They made their way to the target coordinates, struggling across the dunes, their eyes peeled for enemy scouts. The Rask would certainly attempt to reclaim their stranded crawler, and in such low visibility, the prospect of stumbling across an armed convoy in the open desert was a real one. As Brenner crested a dune, their destination finally came into view. He dropped to his stomach, gesturing for his squad to do the same, everyone hunkering down.
The crawler was even more massive than it had looked on the grainy video feed, eighty meters long, its deck at least fifty meters off the ground. The storm was already starting to bury it, sand drifts consuming its titanic tracks. Upon its deck, he could make out the barrels of the railguns through the haze, three of them jutting from the port side. There were probably three counterparts on the starboard, but they were obscured by the sepia fog. Towards the rear was a tall conning tower that had been fashioned from prefab buildings, a large comms dish protruding from the roof. There were lights on inside, he could see the glow that was bleeding through the slatted windows.
Hoff whistled, sidling up beside him. He took a knee, shouldering his rifle and examining the behemoth through his scope.
"Gotta admire the ingenuity," he said. "Picking up movement on the platform that rings the deck, looks like they have a couple of cats keeping a lookout. Good job we had the storm for cover, or they would have seen us drop from miles away."
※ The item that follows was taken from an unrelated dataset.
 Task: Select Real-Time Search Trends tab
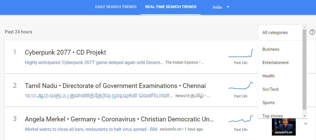(171, 7)
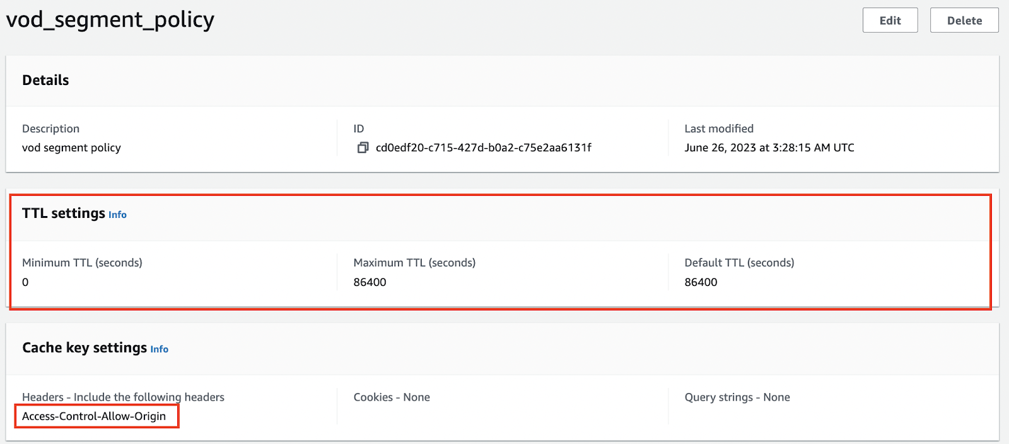Click the Maximum TTL (seconds) label
The image size is (1009, 444).
(414, 263)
"What's our approach?" Petrova asked.
"According to the schematics," Brenner began, "the only way to get inside is via a descending gantry. Looks like the crew have raised it, they probably think there's no way for any intruders to scale that height. We'll take out the guards, then grapple up and breach through one of the hatches that lead inside the vehicle. I want a second team to climb up onto the deck and make their way to the prefabs. There's no way to know what additions the Rask have made to the crawler, but my money's on their comms room being up there, close to the dish. Priority one is to prevent them from sending a distress call. We want their backup to waltz straight into a kill zone when they show up."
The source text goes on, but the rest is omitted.